Input can use dicts for nested models:

In [28]:
customer = Customer(
    customer_id=1,
    name="Emma",
    address={"street": "123 Main St", "city": "Boston", "zip_code": "04107"}
)
print(customer)


customer_id=1 name='Emma' address=Address(street='123 Main St', city='Boston', zip_code=4107)


Pydantic will auto-cast "04107" → 4107 (int).

⚠️ This is powerful: LLMs often return everything as string, Pydantic fixes that.

# 🔹 5. Field Customization & Constraints

In [29]:
from pydantic import Field

class Item(BaseModel):
    name: str = Field(min_length=2, max_length=50)
    price: float = Field(gt=0, le=1000)  # >0 and ≤1000
    quantity: int = Field(ge=0)


Validation rules:

min_length, max_length → for strings

gt, ge, lt, le → numeric bounds

In [30]:
item = Item(name="Book", price=10, quantity=10)
print(item)


name='Book' price=10.0 quantity=10


✅ Works.

❌ If price is -5 → validation error.

# 🔹 6. Metadata with Field

In [31]:
class User(BaseModel):
    username: str = Field(..., description="Unique username for the user")
    age: int = Field(default=18, description="User age, defaults to 18")
    email: str = Field(default_factory=lambda: "user@example.com", description="Default email address")

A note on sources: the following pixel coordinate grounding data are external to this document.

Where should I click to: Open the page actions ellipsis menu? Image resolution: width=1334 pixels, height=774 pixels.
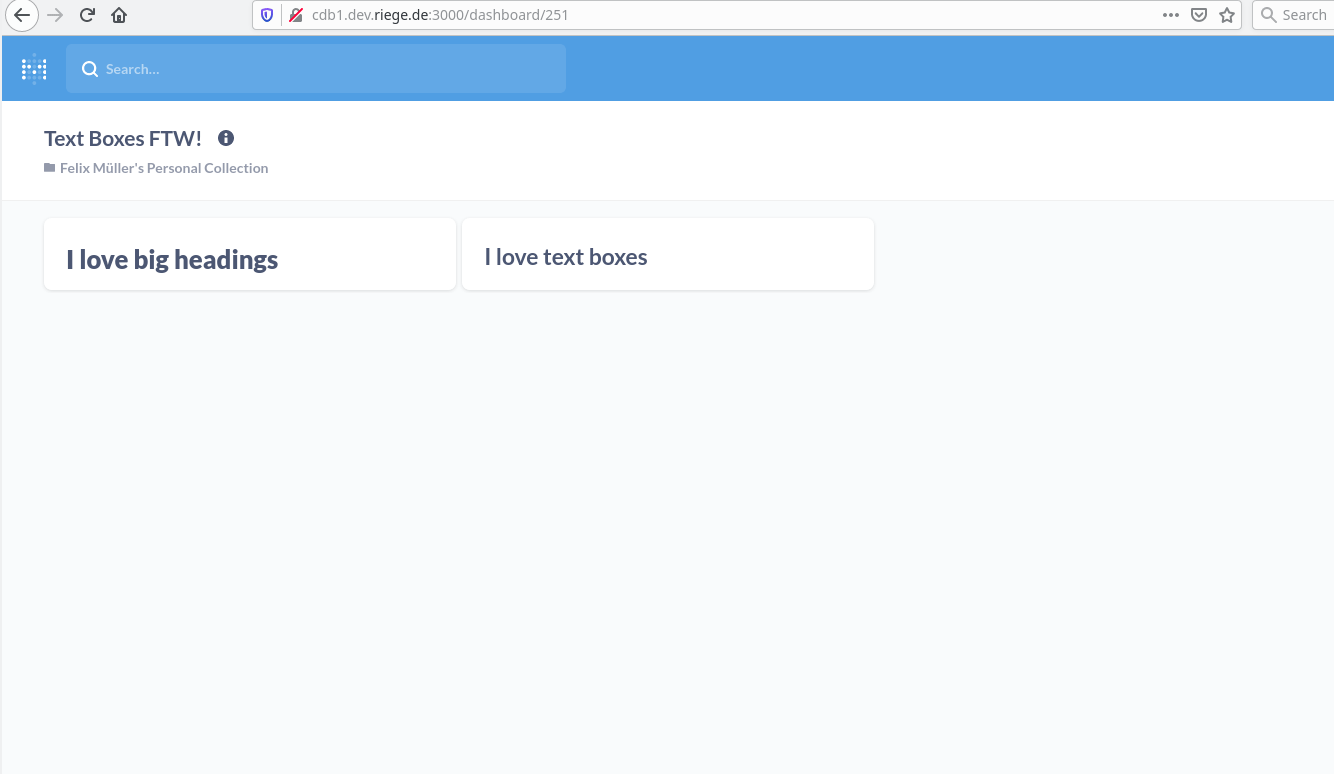click(x=1170, y=15)
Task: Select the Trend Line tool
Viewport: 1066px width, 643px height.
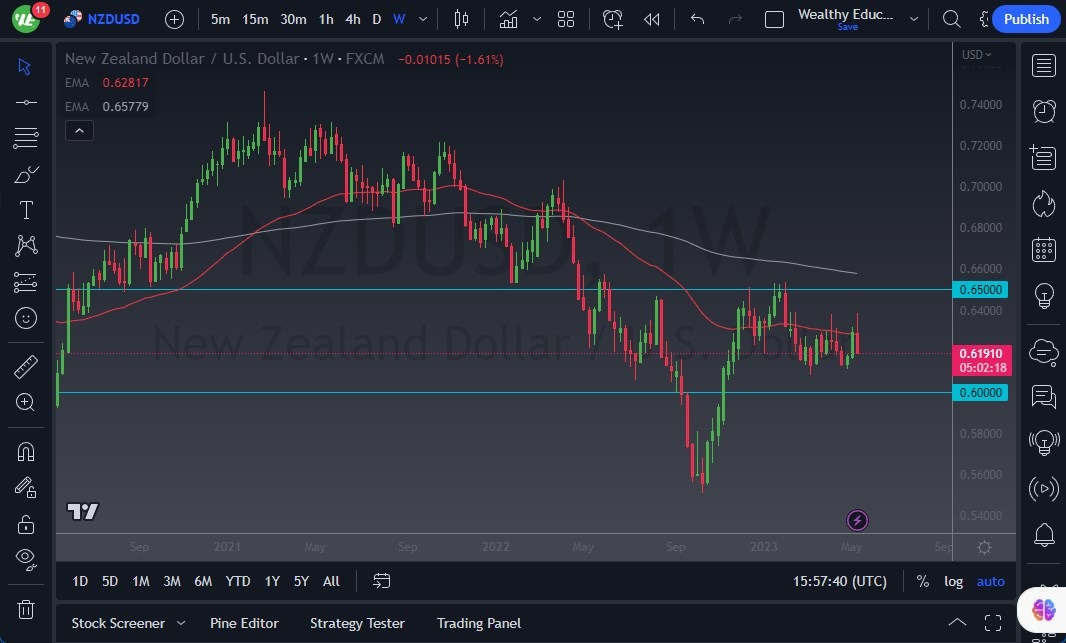Action: point(26,102)
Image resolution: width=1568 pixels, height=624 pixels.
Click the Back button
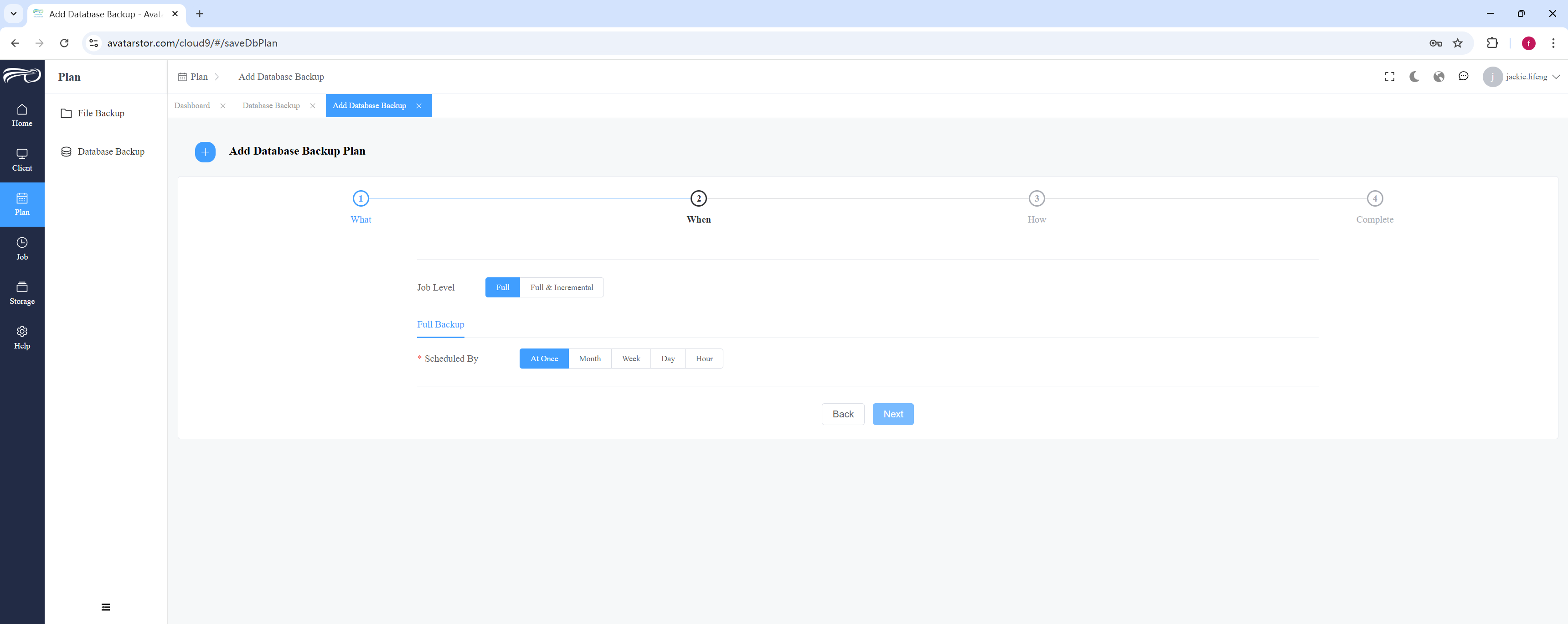click(843, 414)
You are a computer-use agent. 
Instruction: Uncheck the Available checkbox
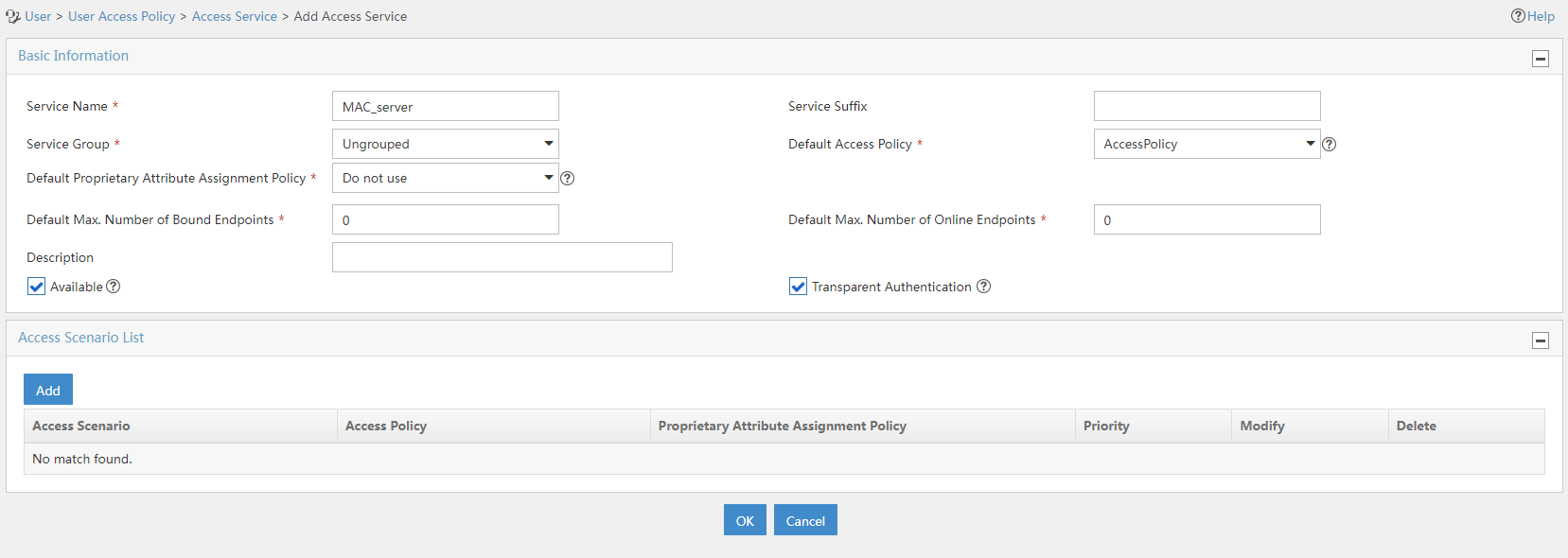(36, 287)
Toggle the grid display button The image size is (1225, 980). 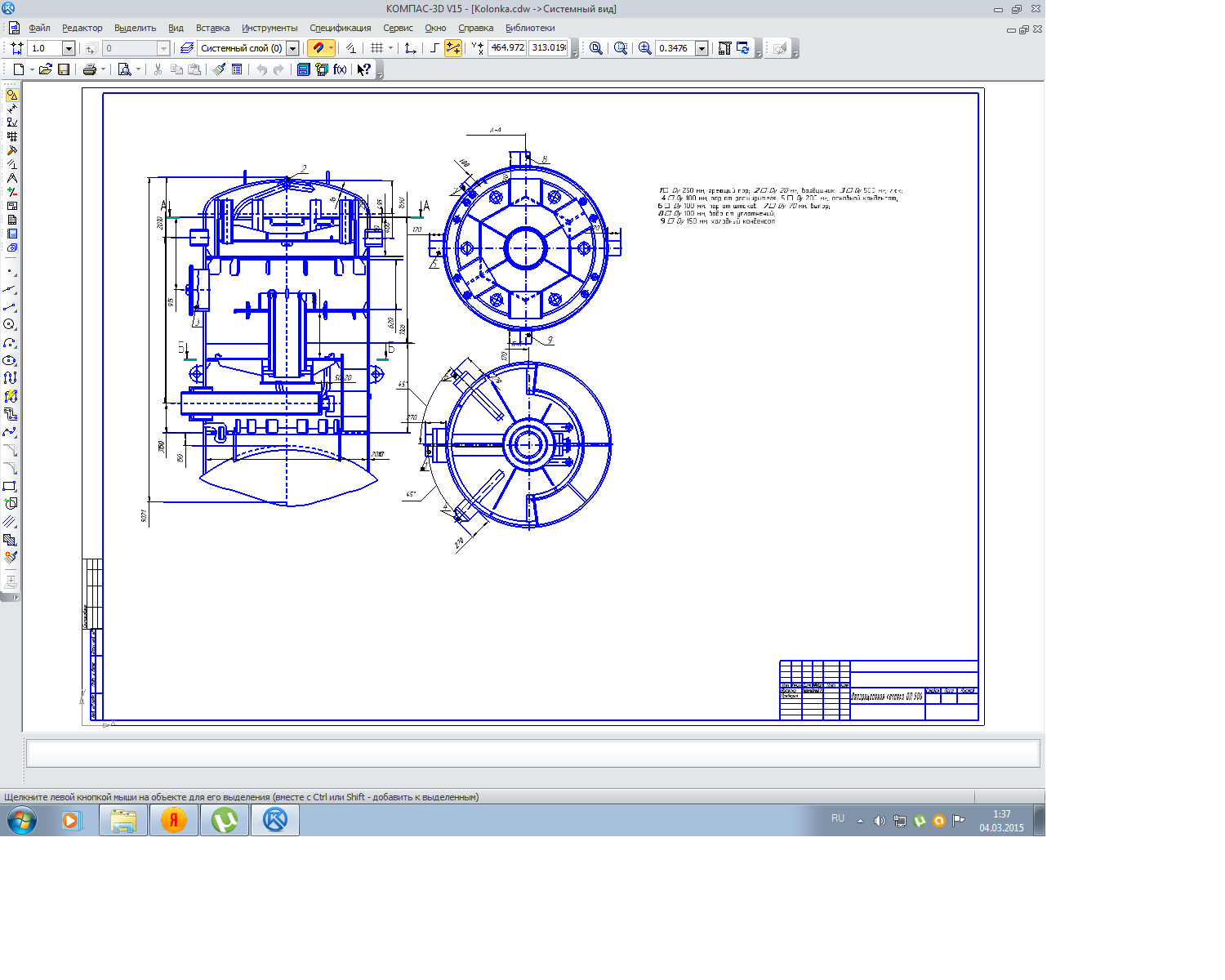[x=376, y=48]
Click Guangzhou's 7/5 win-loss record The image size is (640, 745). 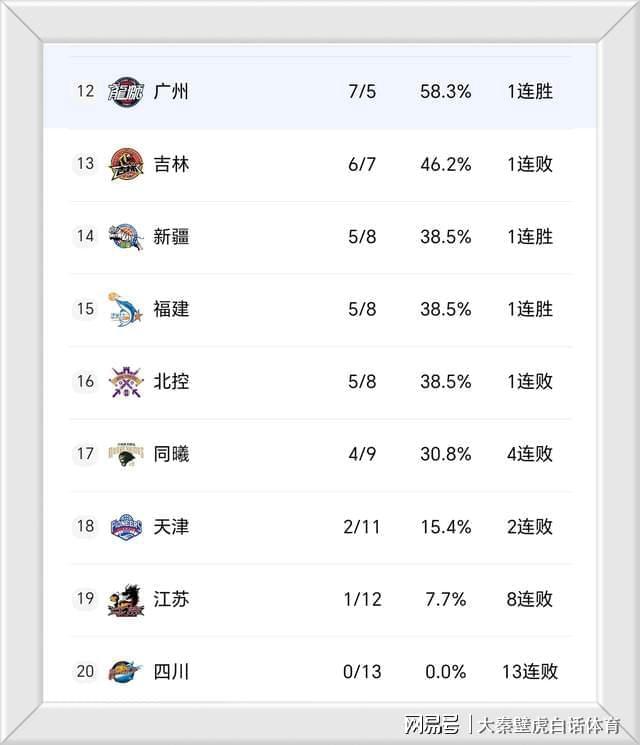point(362,91)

print(User.model_json_schema())


{'properties': {'username': {'description': 'Unique username for the user', 'title': 'Username', 'type': 'string'}, 'age': {'default': 18, 'description': 'User age, defaults to 18', 'title': 'Age', 'type': 'integer'}, 'email': {'description': 'Default email address', 'title': 'Email', 'type': 'string'}}, 'required': ['username'], 'title': 'User', 'type': 'object'}


✅ This generates a JSON Schema, useful when integrating with APIs, FastAPI, or LLMs (for structured responses).

# 🚀 Why This Matters in Gen AI

Strict validation → AI outputs can be noisy, Pydantic enforces clean structure.

Nested models → good for RAG pipelines (Answer + Sources).

Constraints → prevents invalid tool calls in agents.

Schemas → many Gen AI frameworks (LangChain, LlamaIndex, OpenAI function calling) rely on Pydantic to define structured outputs.